Article Text
Abstract
Objectives In humans the effect of spinal cord injury (SCI) on spinal cord blood flow (SCBF) is poorly understood. We imaged SCBF intraoperatively using laser speckle contrast imaging (LSCI).
Methods We recruited 4 patients without SCI and 22 patients with SCI. Inclusion criteria for SCI patients are: AIS A–C, 18–70 years old, surgery within 72 hour of injury. In the SCI patients, we monitored spinal cord perfusion pressure and microdialysis from the injury site for 24 hour postoperatively. Mean patient follow-up after SCI was 7 m.

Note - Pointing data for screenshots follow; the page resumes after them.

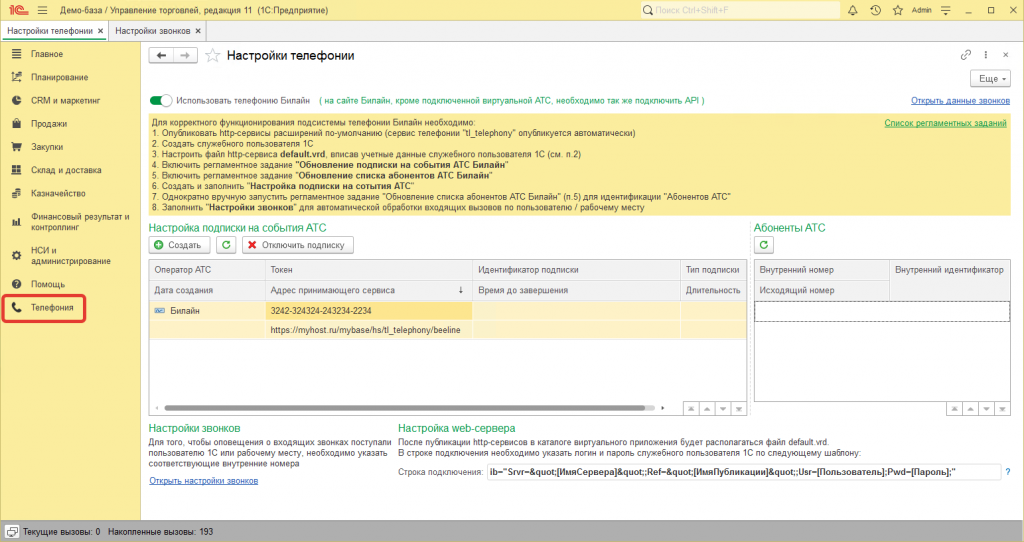
Task: Open the service settings dropdown near Admin
Action: [947, 10]
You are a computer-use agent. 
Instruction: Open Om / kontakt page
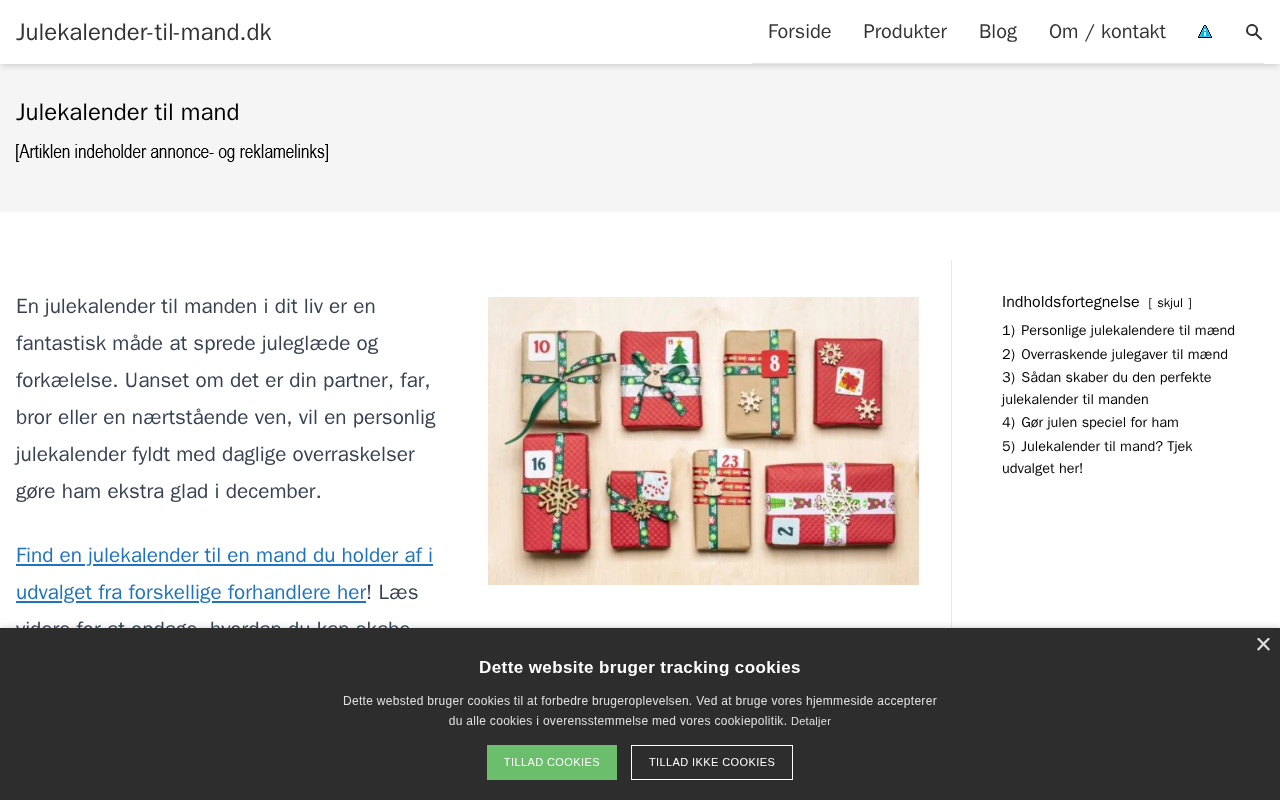click(1107, 32)
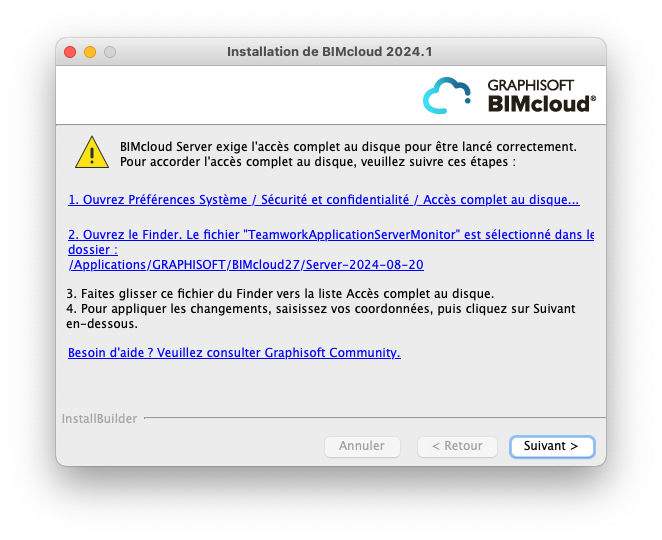
Task: Click the blue BIMcloud cloud logo
Action: [x=447, y=95]
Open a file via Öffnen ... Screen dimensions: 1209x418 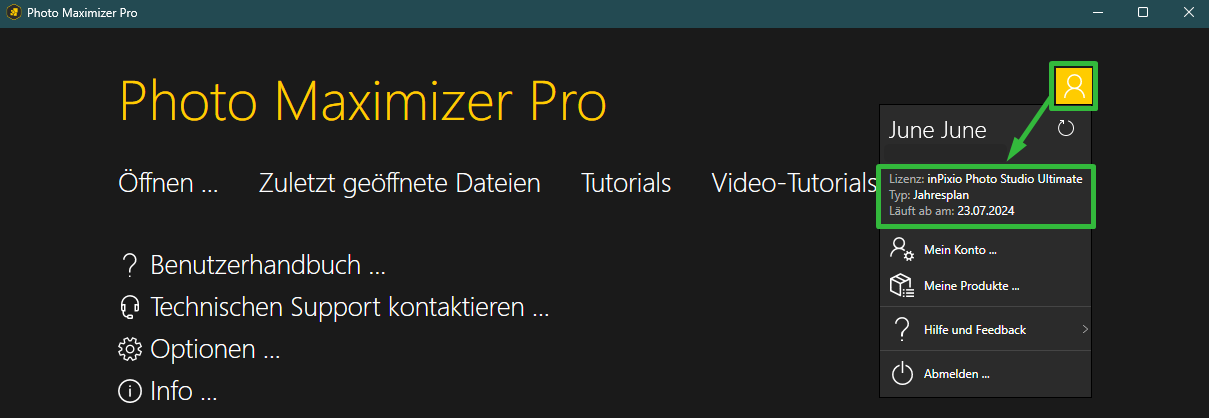click(168, 183)
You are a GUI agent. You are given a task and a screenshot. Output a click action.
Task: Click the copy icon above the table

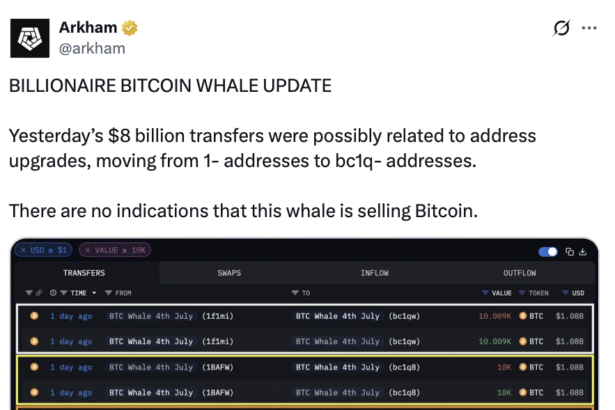pyautogui.click(x=568, y=252)
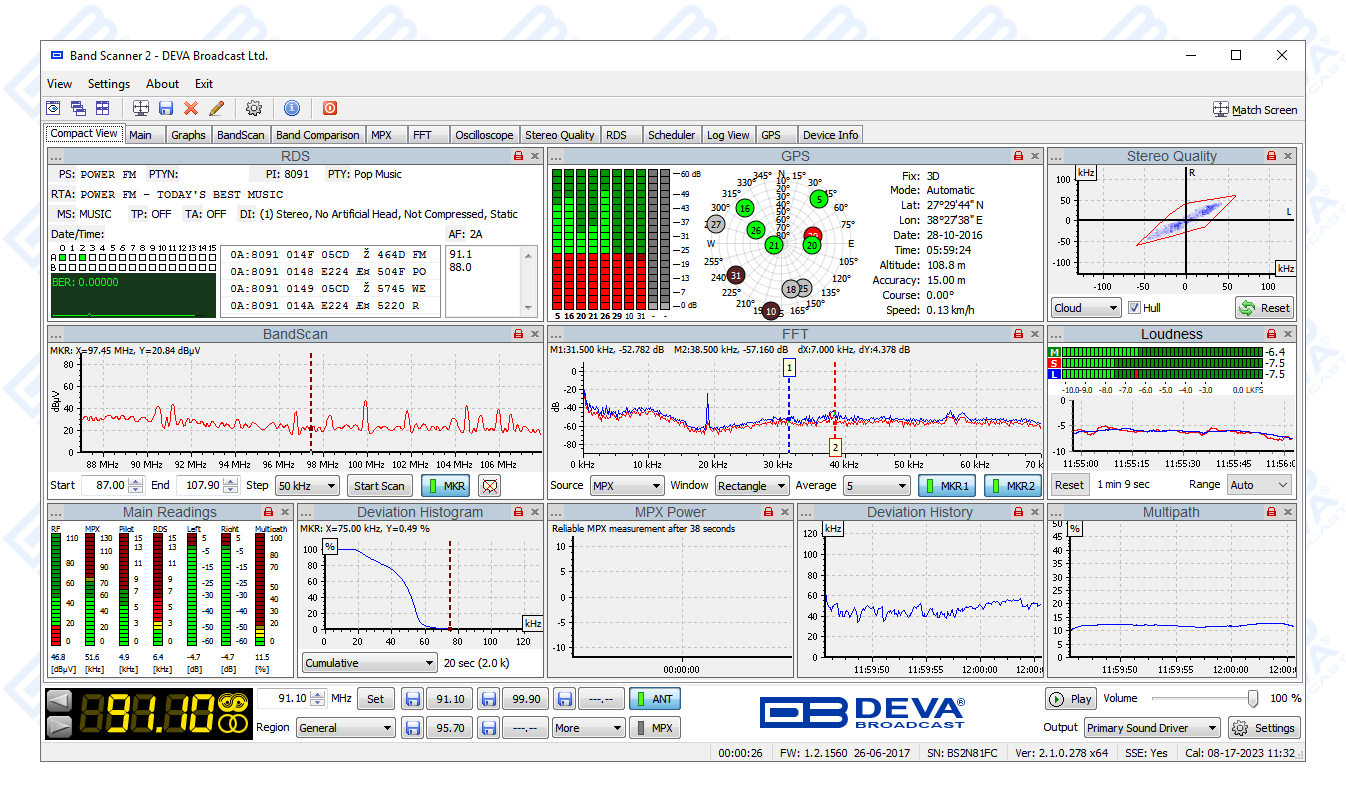Open the Region General dropdown
The width and height of the screenshot is (1346, 802).
pyautogui.click(x=345, y=728)
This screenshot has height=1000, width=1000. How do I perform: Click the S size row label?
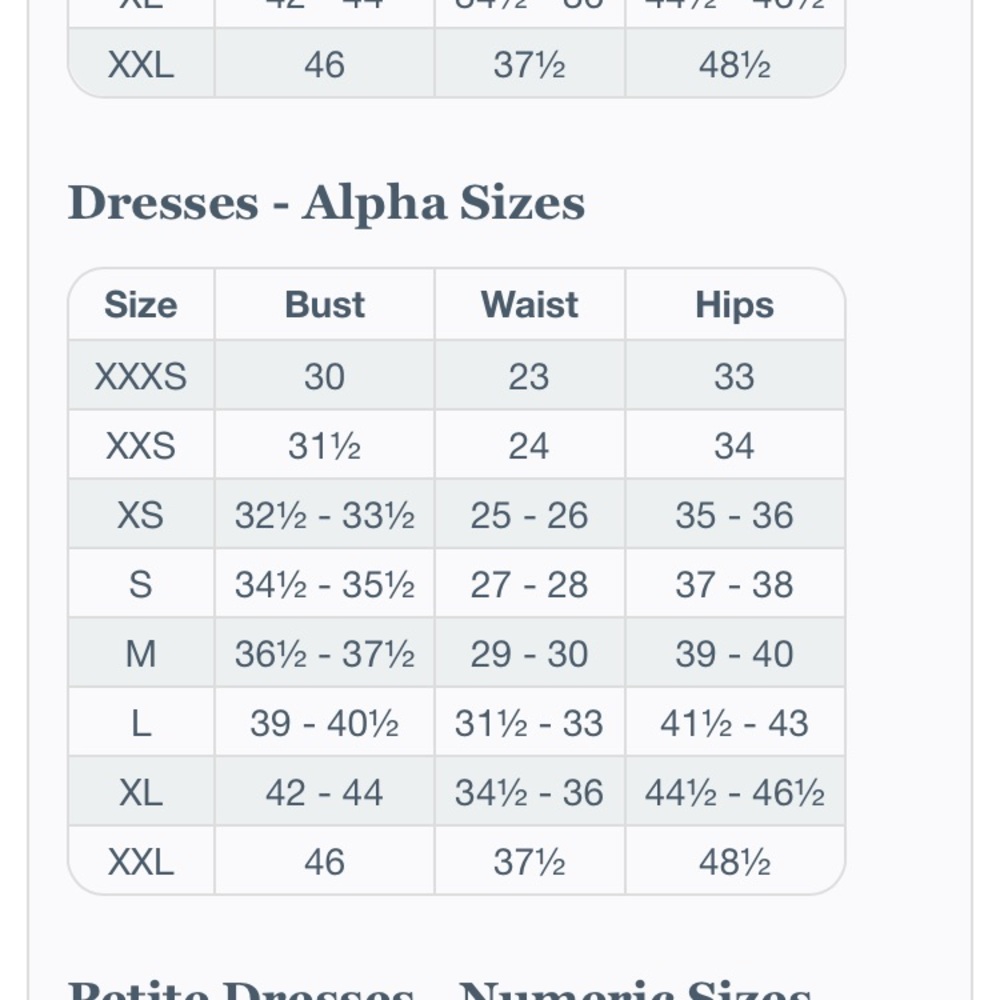click(141, 585)
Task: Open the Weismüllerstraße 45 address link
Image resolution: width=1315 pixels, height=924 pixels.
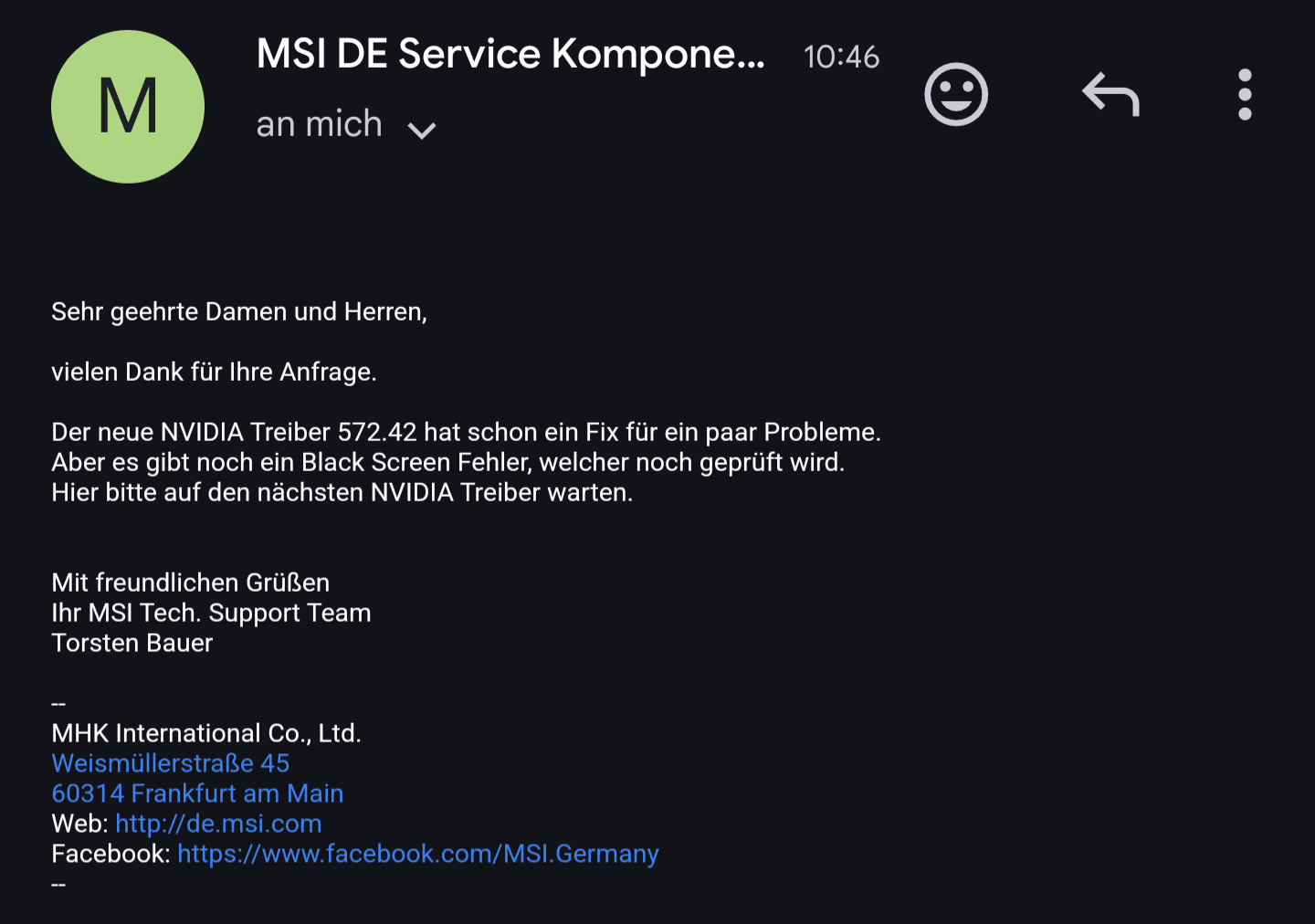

Results LSCI signal is dampened by cerebrospinal fluid, but not dura. In patients without SCI we observed intact autoregulation, as well as SCBF variation with cardiac cycle, respiratory cycle and arterial pCO2. In SCI patients three pathological SCBF patterns were seen: necrosis-penumbra, patchy-perfusion and hyper-perfusion. Increase in MAP (>20 mmHg) increased overall injury site SCBF, but in 5/22 SCI patients there was a local steal effect where SCBF increased in some regions but decreased in others. In 7 SCI patients there was diastolic ischaemia, with regions only perfused in systole, but not diastole. Low injury site SCBF correlated with low spinal cord perfusion pressure, low tissue glucose, high tissue lactate and less improvement in combined sensory AIS score at follow-up.
Conclusions LSCI can be used to visualise SCBF non-invasively with high spatial-temporal resolution. We observed pathological SCBF patterns after SCI and some unanticipated SCBF responses to blood pressure changes.